Tuesday, February 9, 2010

Protes Hutan Terus Dirusak, Patih Laman Berniat Kembalikan Kalpataru



Patih Laman berniat mengembalikan penghargaan Kalpataru yang diterimanya 2003 silam. Langkah ini sebagai protes atas terus berlanjutnya perusakkan hutan
PEKANBARU- Mendapatkan penghargaan Kalpataru dari Presiden Megawati Soekarno Putri pada 2003 silam ternyata tak membantu mewujudkan mimpi Patih Laman, tetua Suku Talang Mamak yang mendiami kawasan Taman Nasional Bukit Tigapuluh (TNBT) di Kabupaten Indagiri Hulu (Inhu). Baginya lebih baik tak dapat Kalpataru, asal hutan yang menjadi penompang hidup sukunya tetap lestari. Sayangnya, fakta berwujud lain. Aksi perusakkan hutan terus berlanjut dan kian parah. Kondisi itulah yang mendorong Patin Laman ingin mengembalikan Kalpataru kepada pemerintah pusat.

Patih Laman tak bergurau dengan niatnya itu. Kakek berusia 89 tahun tersebut serius. Bahkan tadi, Jumat (5/2/10) ia rela menempuh perjalanan jauh, sekitar 250 kilometer dari kampung halamannya yang menjelang punah ranah untuk ke Kantor Gubernur Riau. Tujuannya satu: Mengembalikan piala Kalpataru kepada pemerintah pusat melalui Gubernur Riau M Rusli Zainal.

Namun sayangnya, niatnya tak kesampaian, gubernur yang dicarinya sedang tak ditempat. "Saya mau ketemu Pak Gubernur, untuk mengembalikan piala Kalpataru kepada pemerintah pusat. Penghargaan yang pernah saya dapatkan itu, tidak ada gunanya. Pemerintah tidak mau menjaga hutan alam kami. Hutan alam kami terus dijarah pendatang, padahal kaum kami hidup dari kemurahan hutan itu sendiri," kata Patih Laman saat mencurahkan isi hatinya kepada sejumlah wartawan di Pekanbaru, Jumat (5/2/10).

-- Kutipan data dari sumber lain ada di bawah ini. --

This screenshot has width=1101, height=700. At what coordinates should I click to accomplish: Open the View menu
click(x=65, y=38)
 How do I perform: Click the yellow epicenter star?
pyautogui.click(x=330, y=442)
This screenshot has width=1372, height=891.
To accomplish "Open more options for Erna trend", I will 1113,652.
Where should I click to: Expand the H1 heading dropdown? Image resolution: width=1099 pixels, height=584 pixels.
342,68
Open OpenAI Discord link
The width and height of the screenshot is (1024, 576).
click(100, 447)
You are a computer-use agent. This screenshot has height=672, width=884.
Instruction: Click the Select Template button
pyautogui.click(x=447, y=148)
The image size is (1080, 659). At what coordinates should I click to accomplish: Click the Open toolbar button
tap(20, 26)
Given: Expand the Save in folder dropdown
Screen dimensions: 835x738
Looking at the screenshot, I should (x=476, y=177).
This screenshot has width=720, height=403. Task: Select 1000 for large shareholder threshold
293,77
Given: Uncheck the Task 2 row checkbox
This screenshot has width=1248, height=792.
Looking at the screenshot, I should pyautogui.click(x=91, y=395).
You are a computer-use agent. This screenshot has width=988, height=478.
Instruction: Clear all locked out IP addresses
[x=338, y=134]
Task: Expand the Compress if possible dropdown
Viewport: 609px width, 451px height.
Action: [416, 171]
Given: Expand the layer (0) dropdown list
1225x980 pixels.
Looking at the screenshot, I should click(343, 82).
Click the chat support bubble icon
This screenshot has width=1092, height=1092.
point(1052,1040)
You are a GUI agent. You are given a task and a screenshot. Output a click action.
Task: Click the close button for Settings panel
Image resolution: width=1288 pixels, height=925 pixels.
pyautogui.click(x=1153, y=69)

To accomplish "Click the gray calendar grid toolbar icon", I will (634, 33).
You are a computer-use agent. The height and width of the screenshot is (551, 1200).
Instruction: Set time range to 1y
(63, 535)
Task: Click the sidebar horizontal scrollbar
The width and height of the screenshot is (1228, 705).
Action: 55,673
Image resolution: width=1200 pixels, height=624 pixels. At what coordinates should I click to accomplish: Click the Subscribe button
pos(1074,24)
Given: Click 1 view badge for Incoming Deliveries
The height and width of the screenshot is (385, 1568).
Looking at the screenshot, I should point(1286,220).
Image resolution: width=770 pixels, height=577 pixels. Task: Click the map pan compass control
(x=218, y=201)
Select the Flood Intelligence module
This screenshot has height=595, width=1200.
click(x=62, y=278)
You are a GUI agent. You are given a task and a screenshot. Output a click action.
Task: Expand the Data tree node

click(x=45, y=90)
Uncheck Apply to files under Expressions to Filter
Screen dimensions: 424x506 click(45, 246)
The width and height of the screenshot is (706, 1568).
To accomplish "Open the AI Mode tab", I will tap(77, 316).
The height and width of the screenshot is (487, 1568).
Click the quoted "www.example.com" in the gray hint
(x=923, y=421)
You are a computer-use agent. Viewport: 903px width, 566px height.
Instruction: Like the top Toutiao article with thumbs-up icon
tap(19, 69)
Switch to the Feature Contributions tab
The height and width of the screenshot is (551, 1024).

Dikatakan Patih Laman, Semula ia berharap dengan mendapatkan penghargaan Kalpataru dari presiden, hutan yang menjadi sumber nafkah sukunya bisa terlindungi, namun kenyataan berkata lain. Aksi perusakan hutan berlangsung terus dan kian parah.

"Hutan kami terus menerus dijarah, pemerintah daerah dan pusat tidak mau tahu soal nasib Talang Mamak. Kami ini hanya bisa hidup dari hutan, tapi justru jantung kehidupan kami itu sendiri yang terus menerus dibabat habis oleh pendatang. Pemerintah tidak mau perduli. Makanya saya akan kembalikan piala Kalpataru ini," keluh Patih Laman.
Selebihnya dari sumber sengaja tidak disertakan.